Supplied passage:
Watson is being fed information from medical textbooks and journals. It's also getting sample questions from medical students. So it's basically studying and getting pop quizzes. Doctors are also saying it could be fed information from medical blogs as well, so it could be updated with information that are not in texts yet. And inputting the medical history of the particular patient can narrow the information it returns.

If you saw the episodes of Jeopardy, you would have seen how it works. Watson has it's own database, it isn't connected to the Internet, so it won't get information overload. It takes the questions put to it, and gives answers based on it's level of confidence of the answers. The more info Watson has or gets, the better it's answers become.

Data listing:
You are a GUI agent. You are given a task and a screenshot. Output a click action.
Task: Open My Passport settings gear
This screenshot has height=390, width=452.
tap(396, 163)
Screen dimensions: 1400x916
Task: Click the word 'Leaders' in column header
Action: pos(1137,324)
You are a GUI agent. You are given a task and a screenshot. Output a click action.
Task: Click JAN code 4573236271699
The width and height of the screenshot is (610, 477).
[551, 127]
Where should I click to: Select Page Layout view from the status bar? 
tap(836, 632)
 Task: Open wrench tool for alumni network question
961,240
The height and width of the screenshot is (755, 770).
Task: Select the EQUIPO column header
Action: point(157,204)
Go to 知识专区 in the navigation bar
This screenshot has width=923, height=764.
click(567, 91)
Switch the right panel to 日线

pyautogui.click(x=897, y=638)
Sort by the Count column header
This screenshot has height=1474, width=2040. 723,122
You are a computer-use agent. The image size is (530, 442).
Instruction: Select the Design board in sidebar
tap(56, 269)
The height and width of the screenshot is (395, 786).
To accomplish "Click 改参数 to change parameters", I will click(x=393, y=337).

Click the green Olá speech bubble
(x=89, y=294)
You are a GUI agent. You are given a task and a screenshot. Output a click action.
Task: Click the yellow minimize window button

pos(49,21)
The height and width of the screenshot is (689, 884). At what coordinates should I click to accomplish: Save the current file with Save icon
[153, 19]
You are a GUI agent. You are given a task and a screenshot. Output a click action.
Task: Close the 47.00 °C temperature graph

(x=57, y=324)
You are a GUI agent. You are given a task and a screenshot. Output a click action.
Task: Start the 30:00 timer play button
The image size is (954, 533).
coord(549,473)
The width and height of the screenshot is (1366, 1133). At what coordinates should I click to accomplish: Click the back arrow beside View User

Task A: Does each statement below agree with the passage about Watson? Answer yes or no for each, quoting the words of the passage that decide it: (i) Watson is connected to the Internet. (ii) Watson receives sample questions from medical students. (iii) Entering a patient's medical history can narrow the information Watson returns.
Task B: Extend the passage about Watson, picking up after its final sentence.
The listing plays no part in what follows.

Expected answer A:
(i) No: "it isn't connected to the Internet"
(ii) Yes: "It's also getting sample questions from medical students."
(iii) Yes: "inputting the medical history of the particular patient can narrow the information it returns"

Expected answer B:
With all that information, imagine all the possibilities. Double checking a diagnosis as well as act as a comprehensive database, and finding information is as easy as speaking it to through a microphone. But the cost is where the real success of Watson is. In my story about building your own, you can see that Watson can be built with off the shelf parts and software with a little programming to help get the database started. But even if you have IBM build it for you, you can scale Watson to your available budget. And Watson is pretty scalable. So a hospital with a couple million to spend, could get a computer that could spit out an answer in a matter of a day to a couple hours. The bigger you make your computer, the faster you get your answers of course.

But nothing still beats a doctor's brain. While they don't have ALL the answers, Watson can help them to make better decisions with more information on hand. Watson, above all is a fantastic tool, but will never be a replacement for a human. But robots however, I will welcome our new overlords when they arrive.